Mirorly

Project-based feedback: review the project, not the person

Mixing project debriefs with performance reviews ruins both. Pixar's Braintrust got this right — work has problems, people don't. Here's the separation.

By the Mirorly editors9 min read
On this page
  1. Why "review the project, not the person" actually matters
  2. The Pixar Braintrust framing
  3. What "the project, not the person" actually looks like in a debrief
  4. How to phrase observations
  5. When the person is the problem
  6. The rhythm this fits into
  7. When the project review becomes a real round
  8. The summary

The week after a project ships, a manager schedules a meeting and calls it a "project debrief" or "post-mortem" or "retrospective." Halfway through the meeting, it stops being about the project. It's about who made which call, who pushed back too late, who should have spoken up earlier. The person who shipped the work is now sitting in a meeting that started as a learning exercise and ended as a soft performance review. They walked in willing to share what they'd do differently. They walk out having heard their judgment questioned in front of three peers. Next time, they won't share what they'd do differently.

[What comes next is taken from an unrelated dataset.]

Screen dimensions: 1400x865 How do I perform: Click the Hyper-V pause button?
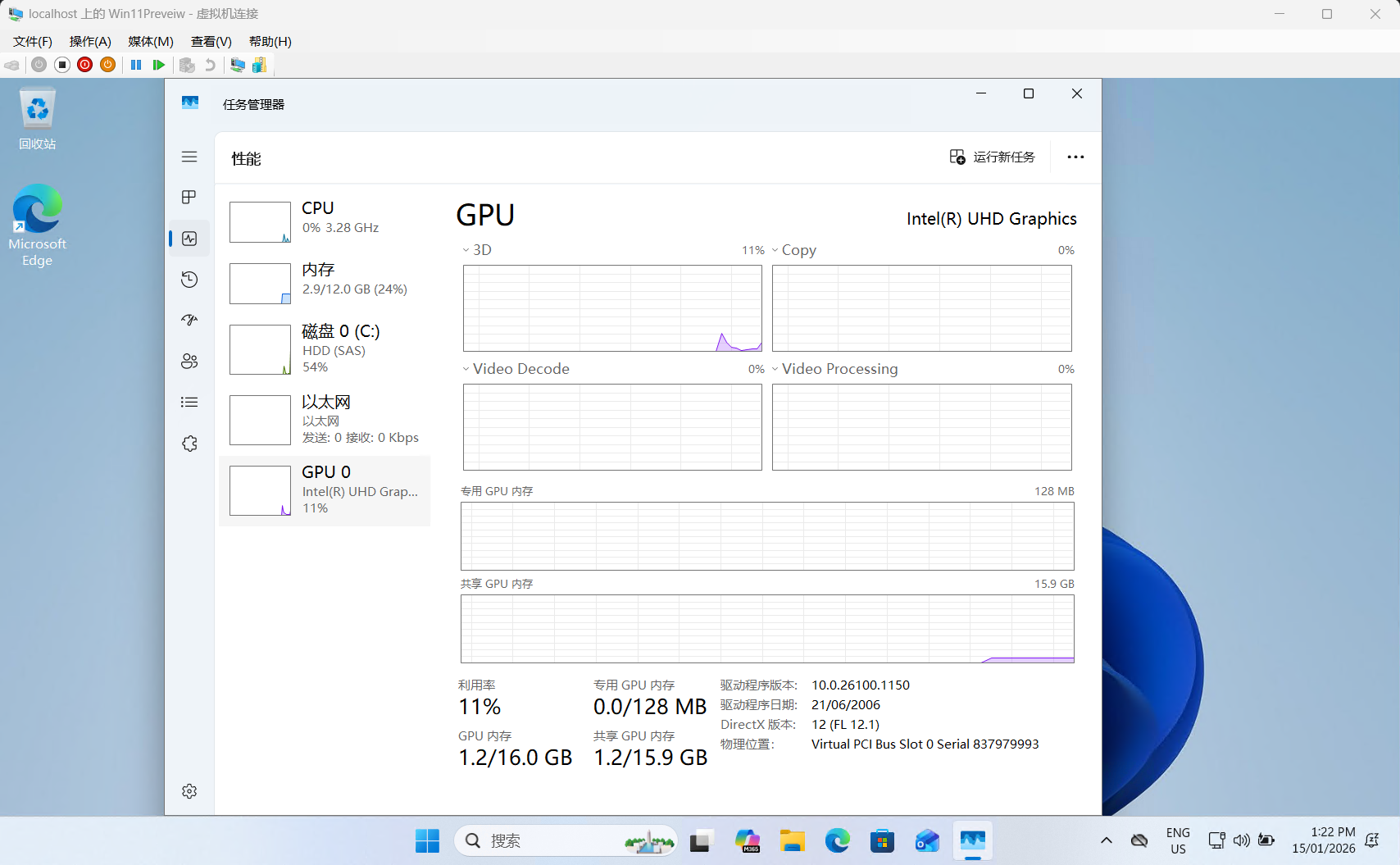tap(136, 65)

The fix isn't more psychological safety lectures. The fix is a structural one — keep the project debrief and the performance conversation in different rooms, on different days, with different framings. Conflating them is what makes most small-team retros either useless or quietly damaging.

Why "review the project, not the person" actually matters

The principle sounds like a slogan. Treated as one, it stays decorative. Treated as a structural rule, it changes what conversations are possible.

Three things go wrong when project debrief and performance review get fused into one meeting.

The project loses the actual lessons. A real project review involves looking honestly at the decisions made — which assumptions held up, which scope cuts cost you, where the timeline slipped and what triggered it, where the team coordinated well and where it didn't. Each of those lessons applies to the next project. Folded into a performance review, those same observations become evaluative ammunition. "We slipped the timeline because we under-scoped" becomes "you under-scoped." One sentence is a lesson available to the whole team. The other is a critique aimed at one person. The lesson version travels. The critique version makes everyone defensive next time.

The person loses the actual feedback. A performance conversation should be about patterns over many projects, behaviors that are reproducible, growth areas the person can choose to work on. When you compress it into a single-project debrief, you're evaluating the person on the basis of one observation window. That isn't fair to them — most of what shows up in any one project is situational — and it isn't useful to you, because you're not actually getting feedback on whether they're growing.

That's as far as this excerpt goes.